Brasília, 02 (AE) - A Comissão de Educação da Câmara vai convocar esta semana o diretor de acompanhamento do Fundo de Manutenção e Desenvolvimento do Ensino Fundamental e de Valorização do Magistério (Fundef) no Ministério da Educação, Ulysses Semeghini. Ele deve explicar à subcomissão que apura o desvio de cerca de R$ 3 bilhões do Fundo como é feito o trabalho.
A comissão também convocará o vice-presidente do Tribunal de Contas da União (TCU), Humberto Souto, e o ministro do Planjamento, Martus Tavares. O depoimento de Souto está marcado para quarta-feira. Semeghini e Martus Tavares devem depor até o final da semana, informou o relator da subcomissão do Fundef, deputado Gilmar Machado (PT-MG).
Do ministro do Planejamento, os integrantes da subcomissão querem saber como o governo chegou ao cálculo de R$ 333,00 de gasto por aluno matriculado. Segundo o deputado, o ministro Humberto Souto será convocado para explicar os motivos que levaram o TCU a fazer auditoria no Ministério da Educação. A comissão também quer saber do tribunal como é feita a fiscalização da aplicação do dinheiro do Fundef e em quantos municípios já foram encontradas irregularidades. Este ano, o Fundef deve movimentar R$ 16 bilhões.
Paulo Renato - "Depois de ouvir essas pessoas, vamos convidar o ministro Paulo Renato (Educação) a depor na subcomissão", disse Gilmar Machado. A subcomissão do Fundef também já agendou visitas aos Estados onde há maior número de denúncias envolvendo desvios do Fundef.
O diretor de acompanhamento do Fundef, Ulysses Semeghini
afirmou na semana passada que para o MEC assumir a fiscalização do dinheiro do Fundef é necessário mudar a lei. Segundo a lei, a fiscalização das verbas do Fundef é competência dos conselhos municipais e estaduais de acompanhamento e dos Tribunais de Contas. Mesmo assim, Gilmar Machado entende que o MEC deve fiscalizar a aplicação dos recursos.
Ainda esta semana, os deputados da Comissão de Educação devem reunir-se com o presidente da Câmara, deputado Michel Temer (PSDB-SP), para pedir a instalação imediata da Comissão Parlamentar de Inquérito (CPI) do Fundef. Um pedido de instalação da CPI, com cerca de 200 assinaturas, já foi entregue à mesa da Câmara.

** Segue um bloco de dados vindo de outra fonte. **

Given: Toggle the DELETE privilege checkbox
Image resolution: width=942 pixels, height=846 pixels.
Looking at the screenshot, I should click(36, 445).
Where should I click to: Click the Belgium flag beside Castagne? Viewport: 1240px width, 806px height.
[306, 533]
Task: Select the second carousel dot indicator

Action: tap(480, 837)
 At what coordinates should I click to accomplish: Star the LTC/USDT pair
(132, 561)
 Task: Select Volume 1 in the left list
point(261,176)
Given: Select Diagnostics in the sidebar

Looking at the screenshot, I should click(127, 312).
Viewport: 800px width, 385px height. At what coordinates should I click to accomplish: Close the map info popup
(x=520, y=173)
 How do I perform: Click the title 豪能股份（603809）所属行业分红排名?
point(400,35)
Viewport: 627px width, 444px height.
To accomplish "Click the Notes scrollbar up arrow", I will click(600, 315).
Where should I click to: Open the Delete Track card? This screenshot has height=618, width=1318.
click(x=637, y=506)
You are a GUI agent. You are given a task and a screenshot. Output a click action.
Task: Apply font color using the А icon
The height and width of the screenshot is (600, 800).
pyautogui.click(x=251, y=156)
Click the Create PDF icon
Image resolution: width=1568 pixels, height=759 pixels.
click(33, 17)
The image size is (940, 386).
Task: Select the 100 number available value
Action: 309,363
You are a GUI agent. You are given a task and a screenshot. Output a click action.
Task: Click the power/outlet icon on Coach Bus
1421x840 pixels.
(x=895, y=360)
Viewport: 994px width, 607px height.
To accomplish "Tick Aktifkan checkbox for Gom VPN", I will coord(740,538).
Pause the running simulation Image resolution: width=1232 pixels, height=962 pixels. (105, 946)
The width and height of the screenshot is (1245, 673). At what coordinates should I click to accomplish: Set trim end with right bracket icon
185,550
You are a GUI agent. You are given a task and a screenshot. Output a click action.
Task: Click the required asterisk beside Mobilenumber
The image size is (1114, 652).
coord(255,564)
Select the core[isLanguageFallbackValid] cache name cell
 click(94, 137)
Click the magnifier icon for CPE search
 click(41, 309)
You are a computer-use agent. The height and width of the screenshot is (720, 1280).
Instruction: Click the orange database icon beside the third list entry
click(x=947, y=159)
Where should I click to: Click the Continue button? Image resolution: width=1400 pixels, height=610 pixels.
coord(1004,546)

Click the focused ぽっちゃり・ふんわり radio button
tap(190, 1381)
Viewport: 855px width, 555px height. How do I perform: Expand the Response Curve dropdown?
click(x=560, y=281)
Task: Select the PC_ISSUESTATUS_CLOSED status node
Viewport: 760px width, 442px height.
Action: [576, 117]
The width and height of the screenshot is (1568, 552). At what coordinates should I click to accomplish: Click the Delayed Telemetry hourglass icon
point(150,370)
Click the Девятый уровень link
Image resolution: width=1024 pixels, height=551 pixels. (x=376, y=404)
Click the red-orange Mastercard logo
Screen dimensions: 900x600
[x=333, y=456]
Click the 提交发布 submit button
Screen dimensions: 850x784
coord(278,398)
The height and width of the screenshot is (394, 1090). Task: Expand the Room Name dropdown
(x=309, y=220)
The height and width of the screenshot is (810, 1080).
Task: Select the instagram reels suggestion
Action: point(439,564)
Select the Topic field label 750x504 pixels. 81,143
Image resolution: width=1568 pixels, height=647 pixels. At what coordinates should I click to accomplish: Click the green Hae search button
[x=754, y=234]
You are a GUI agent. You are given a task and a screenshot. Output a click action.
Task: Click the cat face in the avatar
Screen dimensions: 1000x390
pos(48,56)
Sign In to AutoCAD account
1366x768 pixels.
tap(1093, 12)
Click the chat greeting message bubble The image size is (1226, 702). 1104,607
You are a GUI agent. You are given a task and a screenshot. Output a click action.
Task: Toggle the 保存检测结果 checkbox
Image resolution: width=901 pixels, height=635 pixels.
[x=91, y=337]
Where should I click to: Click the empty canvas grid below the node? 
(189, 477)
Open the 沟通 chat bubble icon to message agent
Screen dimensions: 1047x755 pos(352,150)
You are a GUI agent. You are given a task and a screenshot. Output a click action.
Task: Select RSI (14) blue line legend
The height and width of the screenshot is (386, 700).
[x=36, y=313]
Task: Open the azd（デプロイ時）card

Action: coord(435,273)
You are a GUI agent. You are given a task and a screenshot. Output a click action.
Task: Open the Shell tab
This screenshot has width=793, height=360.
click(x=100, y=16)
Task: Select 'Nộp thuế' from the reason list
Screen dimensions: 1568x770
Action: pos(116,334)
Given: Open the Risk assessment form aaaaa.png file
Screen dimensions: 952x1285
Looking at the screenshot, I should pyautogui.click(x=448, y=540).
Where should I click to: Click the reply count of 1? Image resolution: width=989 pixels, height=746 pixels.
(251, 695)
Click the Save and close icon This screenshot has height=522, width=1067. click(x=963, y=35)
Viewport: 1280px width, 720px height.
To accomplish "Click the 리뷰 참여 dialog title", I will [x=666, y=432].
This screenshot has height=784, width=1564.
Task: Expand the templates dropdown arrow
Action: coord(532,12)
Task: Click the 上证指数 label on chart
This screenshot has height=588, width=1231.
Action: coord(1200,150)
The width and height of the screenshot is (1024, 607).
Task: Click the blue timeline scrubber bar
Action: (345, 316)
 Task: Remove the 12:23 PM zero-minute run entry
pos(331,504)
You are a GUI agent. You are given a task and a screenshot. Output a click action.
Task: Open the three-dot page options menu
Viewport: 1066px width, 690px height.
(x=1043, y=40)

A subcomissão do Fundef estima que as irregularidades com verbas do fundo já atingem mais de 800 municípios brasileiros. Mas o Ministério da Educação só contabiliza 665 denúncias em 414 municípios, a maioria referente a problemas salariais, e não a desvios. De acordo com Gilmar Machado, o MEC está equivocado. "Na maioria dos municípios, as prestações de contas do dinheiro são montadas com base em notas fiscais frias".